Big international companies buying top Vietnamese brands
VietNamNet Bridge - Strong Vietnamese brands, one after another, have fallen into the hands of foreign international groups, a number of analysts have said. 
Vietnam, strong brands, M&A

In late 2014, for example, Kinh Do Group held an extraordinary shareholders’ meeting to discuss the sale of 80 percent of sweets manufacturing division to foreign investor Mondelez International, while the remaining 20 percent is expected to be sold in the next 12 months. With the VND8 trillion deal, Kinh Do has officially quit the sweets market.

In December 2012, shareholders of Prime Group unexpectedly earned big money thanks to the Siam Cement Group (SCG), which spent $240 million, or VND5 trillion, to buy 85 percent of the building materials manufacturer.

In 2013, Do Thi Kim Lien, the founder of AAA insurance, decided to sell the remaining 30 percent of AAA’s shares to Australian IAG Group, though she “could see bright prospects for AAA ahead”.

In early 2015, a Thai retailer revealed that it had bought 49 percent of shares of a Vietnamese home appliance distribution chain.

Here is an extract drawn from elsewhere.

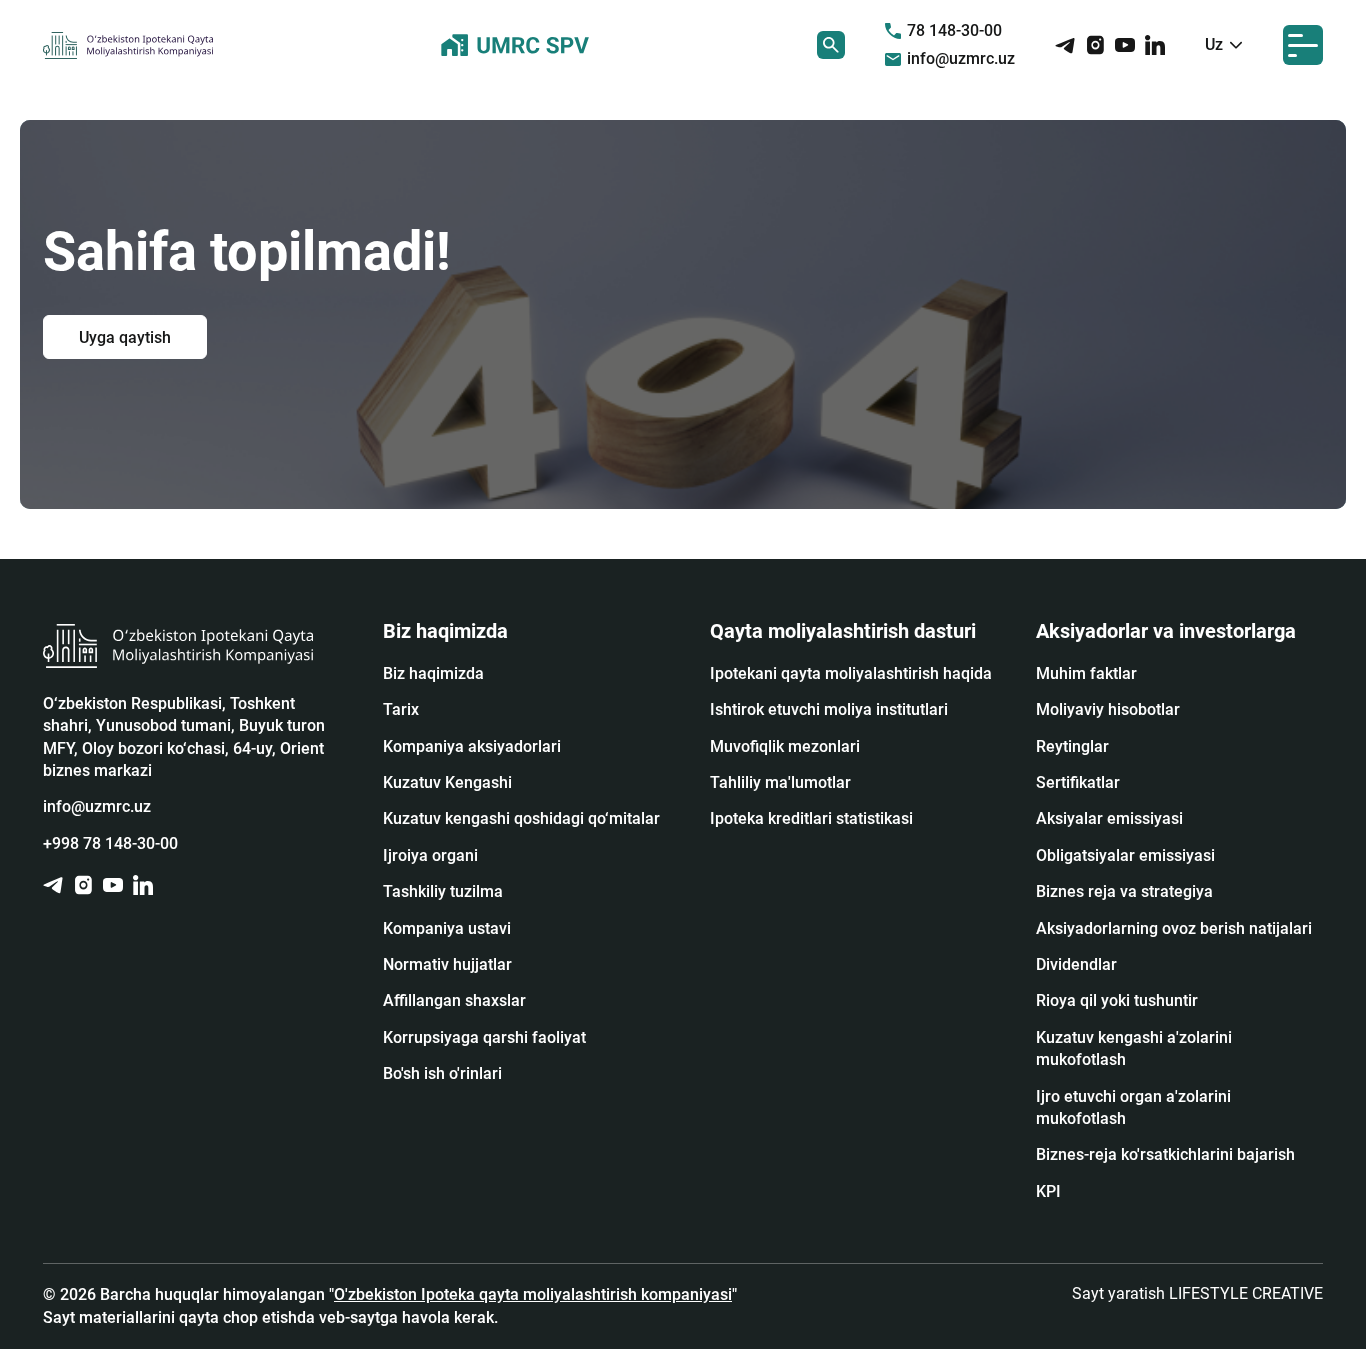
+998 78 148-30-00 (110, 843)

Most recently, according to Japan Times, Fivimart, owned Nhat Nam, and Citimart, owned by Dong Hung, two well known brands in Hanoi and HCM City, have sold 30 percent and 49 percent of shares, respectively, to Aeon, a leading Japanese retail group.

WSJ has reported that ThaiBev plans to spend $1 billion to acquire 40 percent of Sabeco, the Vietnamese largest beverage manufacturer. Singha Corp, also from Thailand, is also eyeing Sabeco’s shares.

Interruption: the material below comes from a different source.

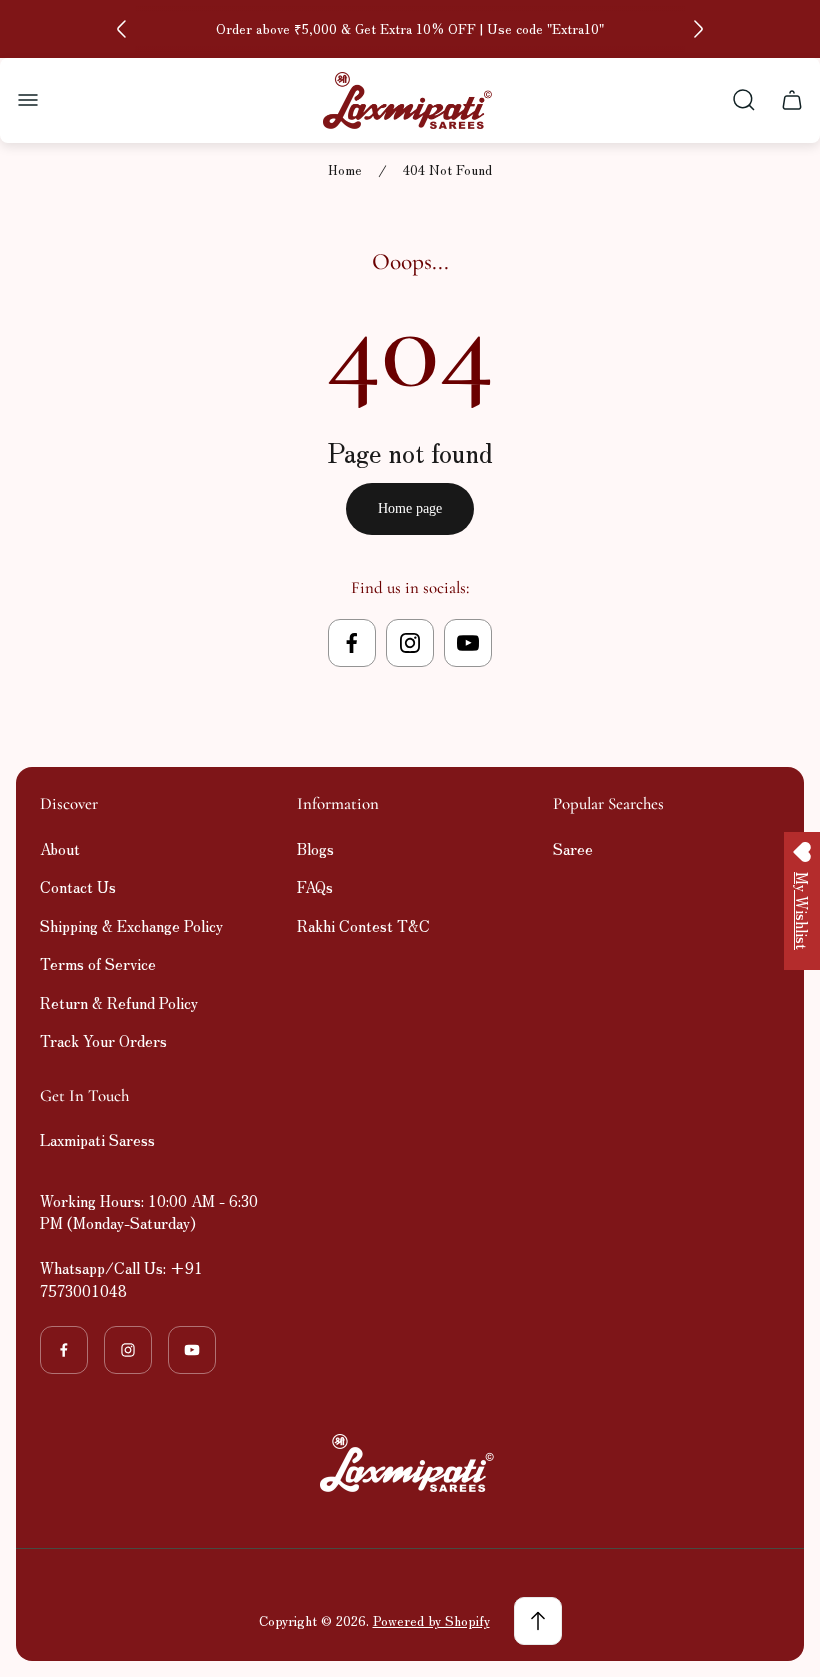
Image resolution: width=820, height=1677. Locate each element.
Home (345, 170)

Prior to that, ThaiBev had acquired 11 percent of Vinamilk, the largest Vietnamese dairy producer.

The deals, in the eyes of many people, show the great successes made by Vietnamese businessmen, because they brought big money to the brands’ owners. 

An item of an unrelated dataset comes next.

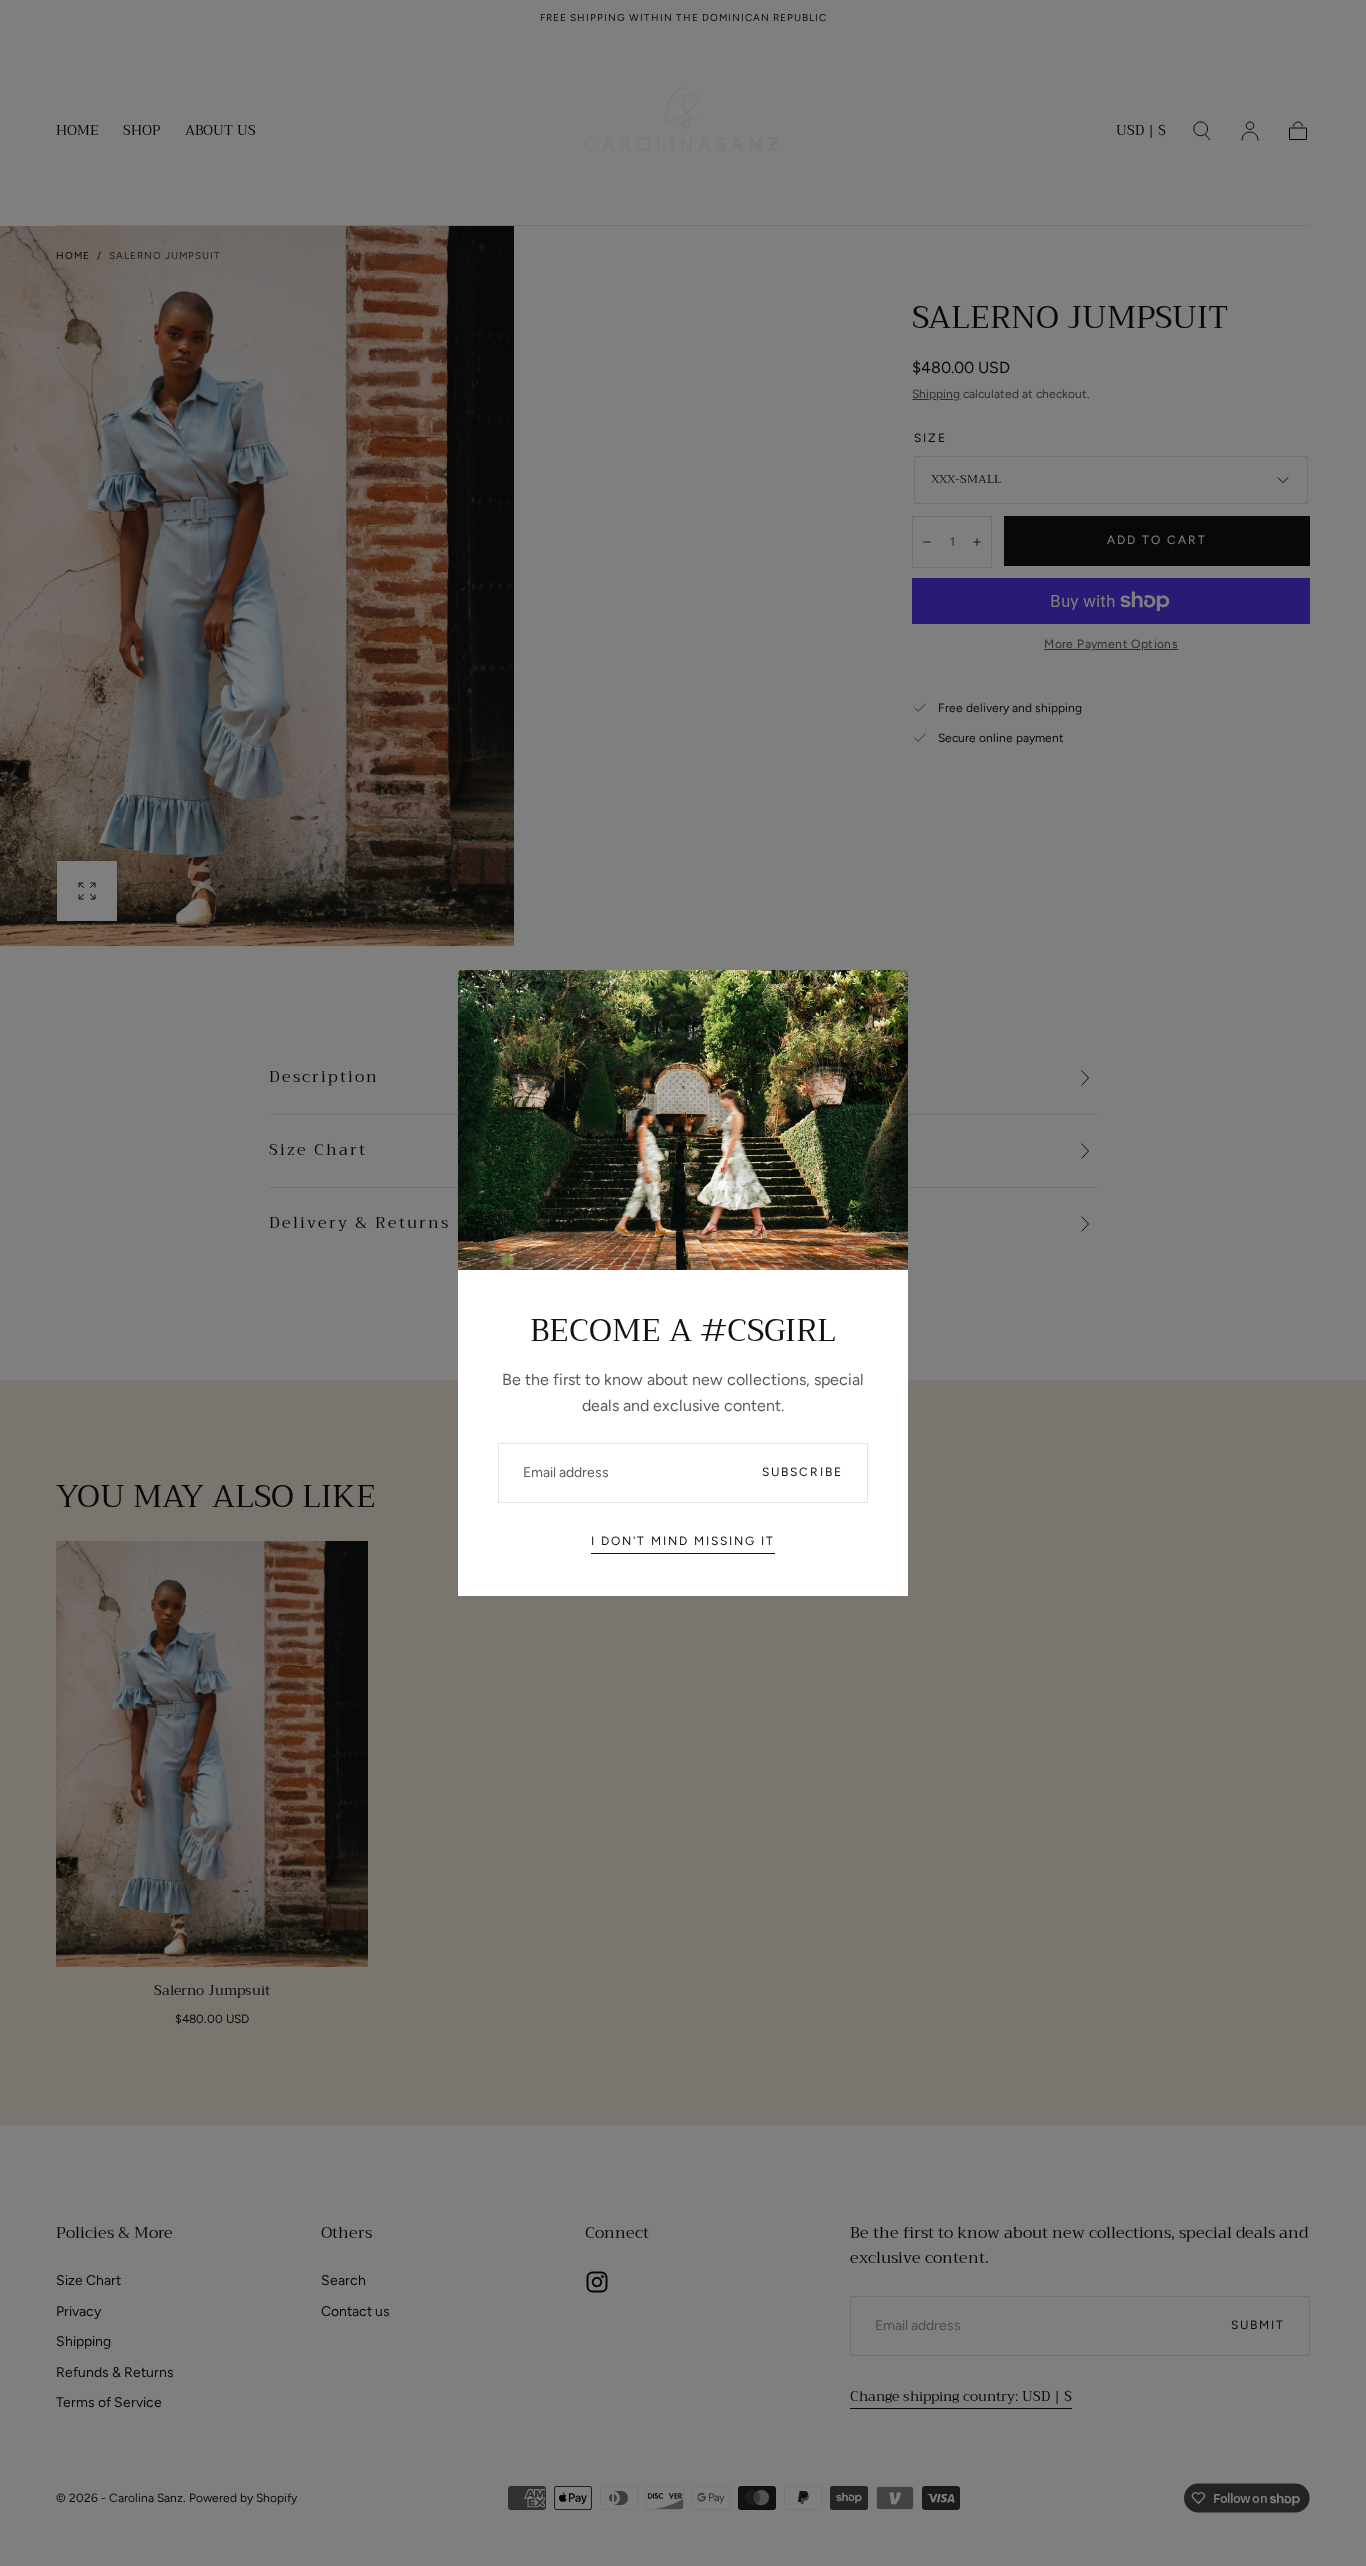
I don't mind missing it (683, 1541)
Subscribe (802, 1472)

However, in the eyes of many analysts, the deals show the lack of long-term vision of Vietnamese business people, who have sold their best brands to foreigners after many years of building them.

That could be why many Kinh Do shareholders decided to sell shares in large quantities and say “goodbye” to the group, thus causing Kinh Do’s share prices to fall dramatically from VND65,000 per share to VND45,000 within three months, even though Kinh Do bought treasury stocks and offered attractive dividends at 200 percent.

Sources said that Minh Phu Seafood Company, the “shrimp King” with no rival in the international market, may be sold to foreign investors following a decision to delist from the stock market.

A branding expert noted that Vietnamese brands are now absent in many business fields, and that it is foreign brands which are the major players in many fields. He fears that in the future, the rules of the game will be set by foreign players.